Par Marc Baudry, Edouard Civel et Anna Creti.
JEL Codes : Q41, Q48, C18, D12
Deux travaux de recherche originaux nous permettent de contribuer au débat sur l’efficacité énergétique : une analyse agrégée (i.e. méta-analyse) de la littérature académique sur les rénovations énergétiques et une étude empirique de la consommation réelle d’énergie des maisons françaises.
Notre méta-analyse des études menées sur les rénovations énergétiques sur différents pays (essentiellement Europe et Amérique du Nord) démontre que :
- Les travaux de rénovation énergétique génèrent une réduction statistiquement significative de la facture d’énergie des ménages. Ainsi, pour des travaux de rénovation énergétique d’un montant de 3 970 €, la méta-analyse prédit une réduction de 11,6 % de la facture.

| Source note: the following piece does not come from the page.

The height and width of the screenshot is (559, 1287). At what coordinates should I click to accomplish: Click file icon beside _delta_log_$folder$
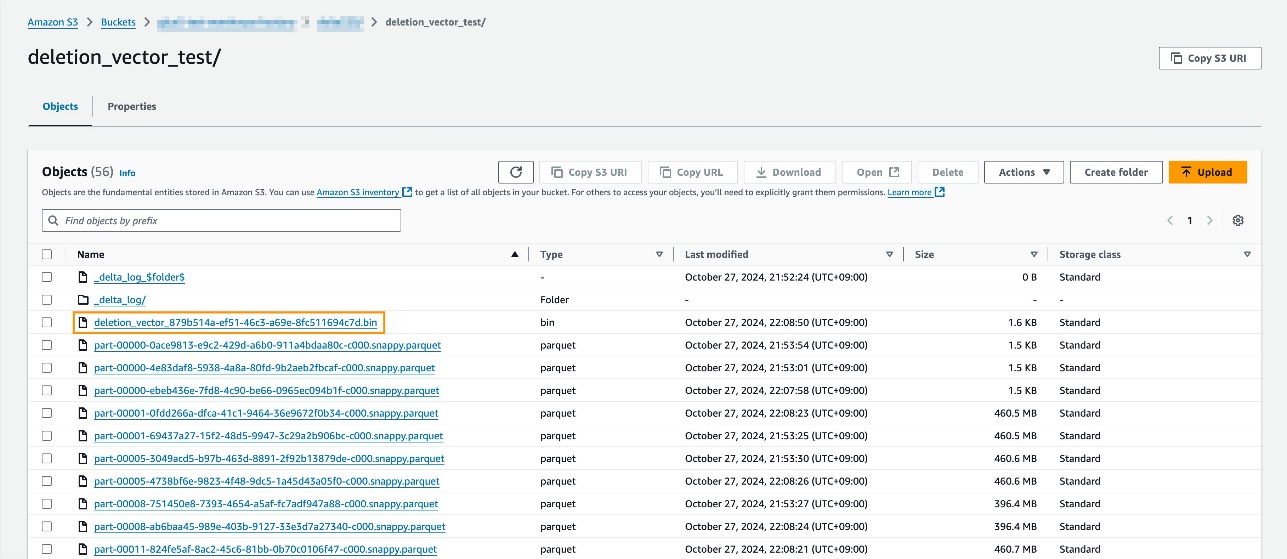[84, 277]
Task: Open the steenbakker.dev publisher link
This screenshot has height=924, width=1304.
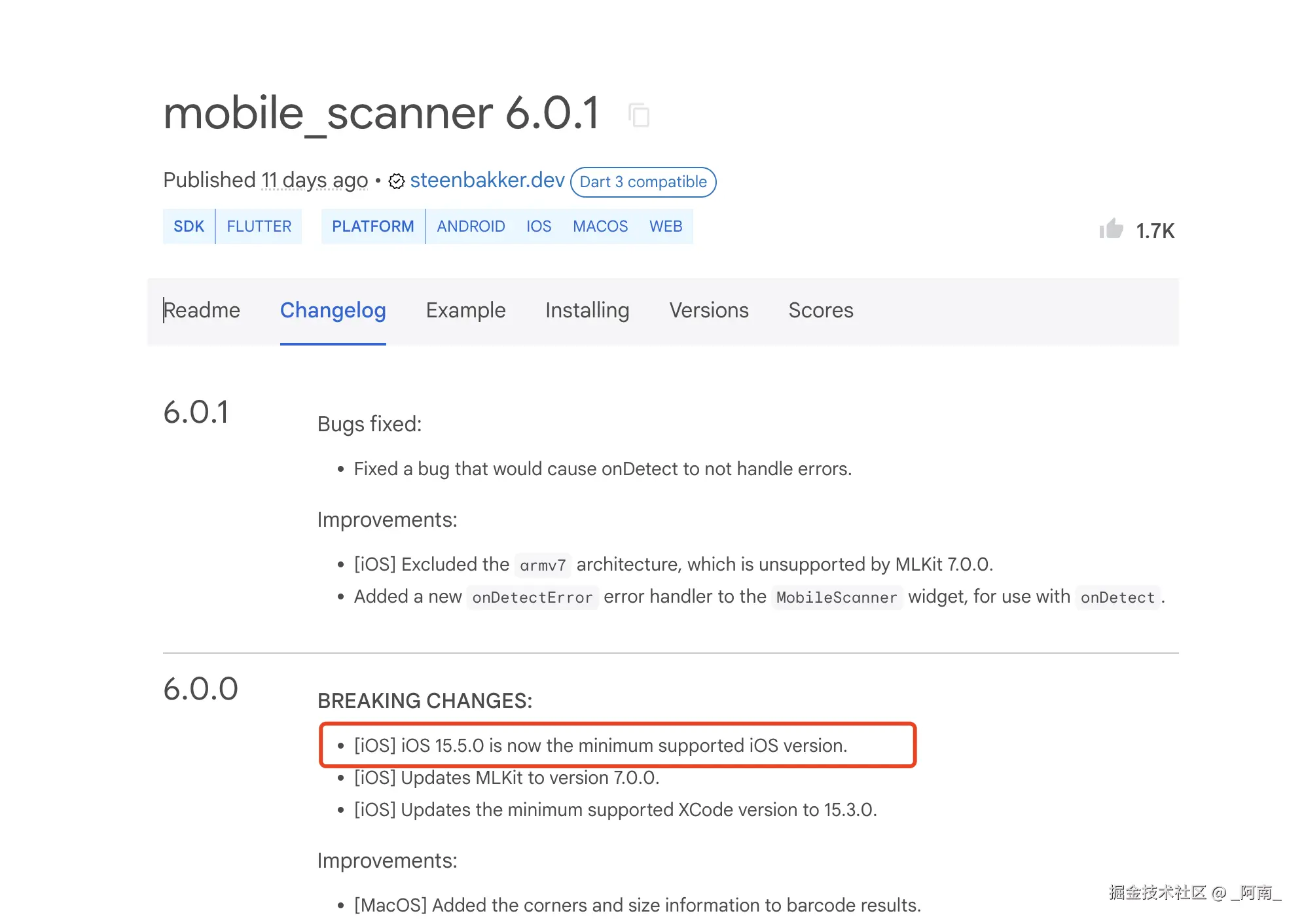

Notre étude empirique permet une analyse en coupe de la consommation réelle d’énergie de plus de 130 000 maisons en France. Si une dispersion très importante des consommations réelles est constatée pour un même besoin annuel en énergie finale tel que calculé par le Diagnostic de Performance Énergétique (DPE), l’étude met en évidence une évolution en « S » de la consommation réelle moyenne au regard de la performance :
- Les maisons dont le DPE prédit une meilleure performance, majoritairement des logements classés A, B et C, ont logiquement les consommations d’énergie réelles les plus faibles de l’échantillon. Lorsque la performance se dégrade, la consommation réelle moyenne d’énergie finale augmente fortement. Enfin, cette consommation continue d’augmenter mais beaucoup plus modérément pour les logements les moins performants (majoritairement des classes E, F et G), menant à cette courbe en « S ». Cette saturation peut notamment être expliquée par la contrainte budgétaire des ménages.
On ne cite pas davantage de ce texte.